My key configuration was like the followings:
MaxWorker=4
swarmSize=medium
input file size ~= 80Mb (~180,000 records)
number of Included fields = 4 (and one of them is the predicted field)

I’m working on Win7 64bit desktop with 16G ram.

Error does not occur when I set the swarmSize to small.

Is anybody who faced this problem before?
What can be done for avoiding this error?

Thanks.

That’s a lot of data to run swarming over. There is some kind of memory problem. There is a way you can limit the amount of data processed by each model run during the swarm. Change "iterationCount": -1 to "iterationCount": 3000 to limit it to only 3000 rows of data per model. This might help.

Thank you rhyolight!

Then, limiting it to 3000 rows should be on the assumption that the first 3000 rows have enough pattern to extract, right?
Or, the 3000 rows are automatically sampled from anywhere of the entire dataset?

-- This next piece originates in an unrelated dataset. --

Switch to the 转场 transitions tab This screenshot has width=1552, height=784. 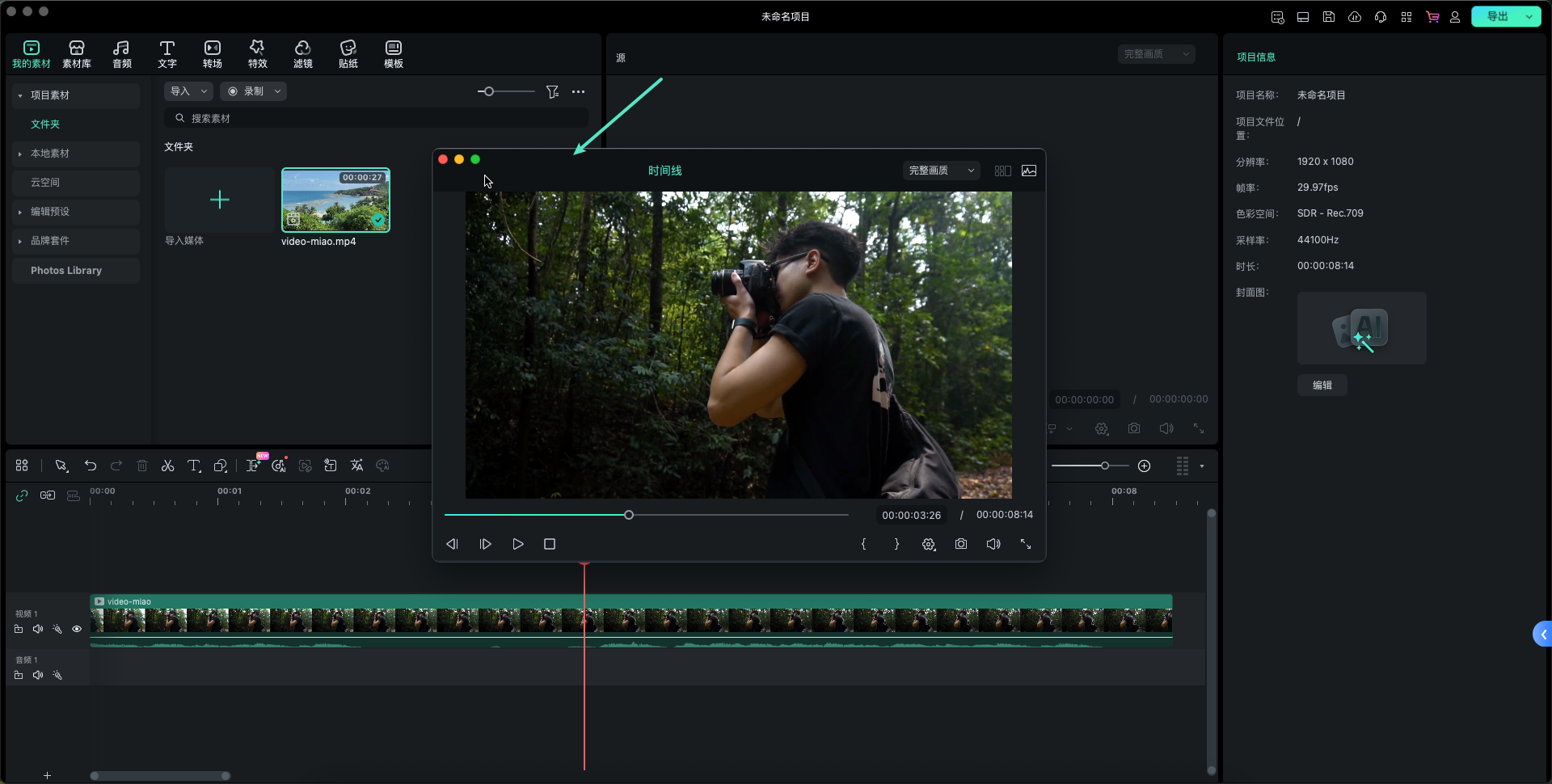coord(212,54)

OK, the same error is also observed during anomal detection of the same dataset (180000 record) with more than 10 fields at the same time.

I understood that the problem is definitely about the memory insufficiency.
Then, do you think this problem can be solved with a system with very high memory capacity (currently 16G -> increase it to maybe 128G)?

Or, could you please give us any general guidelines for using HTM without memory issue other than that you commented above?

  • recommened spec of computing system (in terms of memory)
  • number of columns that HTM can handle simultaneously

Thanks.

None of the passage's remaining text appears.